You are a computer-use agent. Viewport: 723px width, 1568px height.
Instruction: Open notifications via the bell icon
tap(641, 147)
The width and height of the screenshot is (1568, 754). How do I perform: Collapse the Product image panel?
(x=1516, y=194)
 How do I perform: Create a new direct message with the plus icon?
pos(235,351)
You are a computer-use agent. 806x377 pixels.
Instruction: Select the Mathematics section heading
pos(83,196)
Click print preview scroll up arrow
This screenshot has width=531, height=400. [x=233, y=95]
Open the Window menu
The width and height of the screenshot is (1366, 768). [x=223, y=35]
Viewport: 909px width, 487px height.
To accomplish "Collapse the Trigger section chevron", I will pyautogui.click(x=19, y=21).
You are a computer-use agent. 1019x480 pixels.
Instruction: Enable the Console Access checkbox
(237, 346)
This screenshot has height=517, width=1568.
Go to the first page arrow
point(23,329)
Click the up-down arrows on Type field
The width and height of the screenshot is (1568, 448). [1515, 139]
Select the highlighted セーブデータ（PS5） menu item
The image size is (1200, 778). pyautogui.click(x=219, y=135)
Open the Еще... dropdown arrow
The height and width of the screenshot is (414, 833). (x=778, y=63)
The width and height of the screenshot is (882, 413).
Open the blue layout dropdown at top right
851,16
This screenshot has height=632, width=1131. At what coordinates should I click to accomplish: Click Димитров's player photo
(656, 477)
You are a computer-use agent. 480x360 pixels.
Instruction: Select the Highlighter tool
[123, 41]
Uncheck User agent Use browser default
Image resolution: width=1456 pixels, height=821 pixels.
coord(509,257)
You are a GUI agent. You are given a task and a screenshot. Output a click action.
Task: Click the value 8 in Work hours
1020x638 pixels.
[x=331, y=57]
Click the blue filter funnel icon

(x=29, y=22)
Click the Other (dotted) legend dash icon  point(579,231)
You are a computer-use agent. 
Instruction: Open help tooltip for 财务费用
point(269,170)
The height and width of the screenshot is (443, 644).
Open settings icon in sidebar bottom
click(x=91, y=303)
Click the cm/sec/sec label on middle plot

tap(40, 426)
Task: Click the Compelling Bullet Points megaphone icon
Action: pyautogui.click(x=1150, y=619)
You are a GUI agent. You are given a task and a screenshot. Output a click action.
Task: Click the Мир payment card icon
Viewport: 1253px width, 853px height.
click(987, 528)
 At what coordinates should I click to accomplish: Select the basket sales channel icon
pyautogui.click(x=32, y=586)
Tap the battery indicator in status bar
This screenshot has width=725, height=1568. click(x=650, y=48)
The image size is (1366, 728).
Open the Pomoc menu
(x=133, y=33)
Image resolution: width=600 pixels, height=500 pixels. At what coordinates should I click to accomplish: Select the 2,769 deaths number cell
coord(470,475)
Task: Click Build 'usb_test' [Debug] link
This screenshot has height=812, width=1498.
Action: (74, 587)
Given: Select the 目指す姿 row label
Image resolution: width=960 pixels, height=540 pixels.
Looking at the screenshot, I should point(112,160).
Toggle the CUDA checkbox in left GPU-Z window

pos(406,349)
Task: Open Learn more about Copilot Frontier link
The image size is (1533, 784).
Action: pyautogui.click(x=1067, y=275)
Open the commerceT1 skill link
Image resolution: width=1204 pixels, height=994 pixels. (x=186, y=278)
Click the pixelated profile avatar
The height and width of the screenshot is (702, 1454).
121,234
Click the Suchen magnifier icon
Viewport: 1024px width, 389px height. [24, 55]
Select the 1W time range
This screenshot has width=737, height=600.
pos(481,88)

================================

■ Exercise instructions: All records should be returned verbatim, none left out.

■ Exercise response:
You are a computer-use agent. Viewport: 723px width, 1568px height.
Instruction: Open notifications via the bell icon
tap(641, 147)
The width and height of the screenshot is (1568, 754). How do I perform: Collapse the Product image panel?
(x=1516, y=194)
 How do I perform: Create a new direct message with the plus icon?
pos(235,351)
You are a computer-use agent. 806x377 pixels.
Instruction: Select the Mathematics section heading
pos(83,196)
Click print preview scroll up arrow
This screenshot has width=531, height=400. [x=233, y=95]
Open the Window menu
The width and height of the screenshot is (1366, 768). [x=223, y=35]
Viewport: 909px width, 487px height.
To accomplish "Collapse the Trigger section chevron", I will pyautogui.click(x=19, y=21).
You are a computer-use agent. 1019x480 pixels.
Instruction: Enable the Console Access checkbox
(237, 346)
This screenshot has height=517, width=1568.
Go to the first page arrow
point(23,329)
Click the up-down arrows on Type field
The width and height of the screenshot is (1568, 448). [1515, 139]
Select the highlighted セーブデータ（PS5） menu item
The image size is (1200, 778). pyautogui.click(x=219, y=135)
Open the Еще... dropdown arrow
The height and width of the screenshot is (414, 833). (x=778, y=63)
The width and height of the screenshot is (882, 413).
Open the blue layout dropdown at top right
851,16
This screenshot has height=632, width=1131. At what coordinates should I click to accomplish: Click Димитров's player photo
(656, 477)
You are a computer-use agent. 480x360 pixels.
Instruction: Select the Highlighter tool
[123, 41]
Uncheck User agent Use browser default
Image resolution: width=1456 pixels, height=821 pixels.
coord(509,257)
You are a GUI agent. You are given a task and a screenshot. Output a click action.
Task: Click the value 8 in Work hours
1020x638 pixels.
[x=331, y=57]
Click the blue filter funnel icon

(x=29, y=22)
Click the Other (dotted) legend dash icon  point(579,231)
You are a computer-use agent. 
Instruction: Open help tooltip for 财务费用
point(269,170)
The height and width of the screenshot is (443, 644).
Open settings icon in sidebar bottom
click(x=91, y=303)
Click the cm/sec/sec label on middle plot

tap(40, 426)
Task: Click the Compelling Bullet Points megaphone icon
Action: pyautogui.click(x=1150, y=619)
You are a GUI agent. You are given a task and a screenshot. Output a click action.
Task: Click the Мир payment card icon
Viewport: 1253px width, 853px height.
click(987, 528)
 At what coordinates should I click to accomplish: Select the basket sales channel icon
pyautogui.click(x=32, y=586)
Tap the battery indicator in status bar
This screenshot has width=725, height=1568. click(x=650, y=48)
The image size is (1366, 728).
Open the Pomoc menu
(x=133, y=33)
Image resolution: width=600 pixels, height=500 pixels. At what coordinates should I click to accomplish: Select the 2,769 deaths number cell
coord(470,475)
Task: Click Build 'usb_test' [Debug] link
This screenshot has height=812, width=1498.
Action: (74, 587)
Given: Select the 目指す姿 row label
Image resolution: width=960 pixels, height=540 pixels.
Looking at the screenshot, I should point(112,160).
Toggle the CUDA checkbox in left GPU-Z window

pos(406,349)
Task: Open Learn more about Copilot Frontier link
The image size is (1533, 784).
Action: pyautogui.click(x=1067, y=275)
Open the commerceT1 skill link
Image resolution: width=1204 pixels, height=994 pixels. (x=186, y=278)
Click the pixelated profile avatar
The height and width of the screenshot is (702, 1454).
121,234
Click the Suchen magnifier icon
Viewport: 1024px width, 389px height. [24, 55]
Select the 1W time range
This screenshot has width=737, height=600.
pos(481,88)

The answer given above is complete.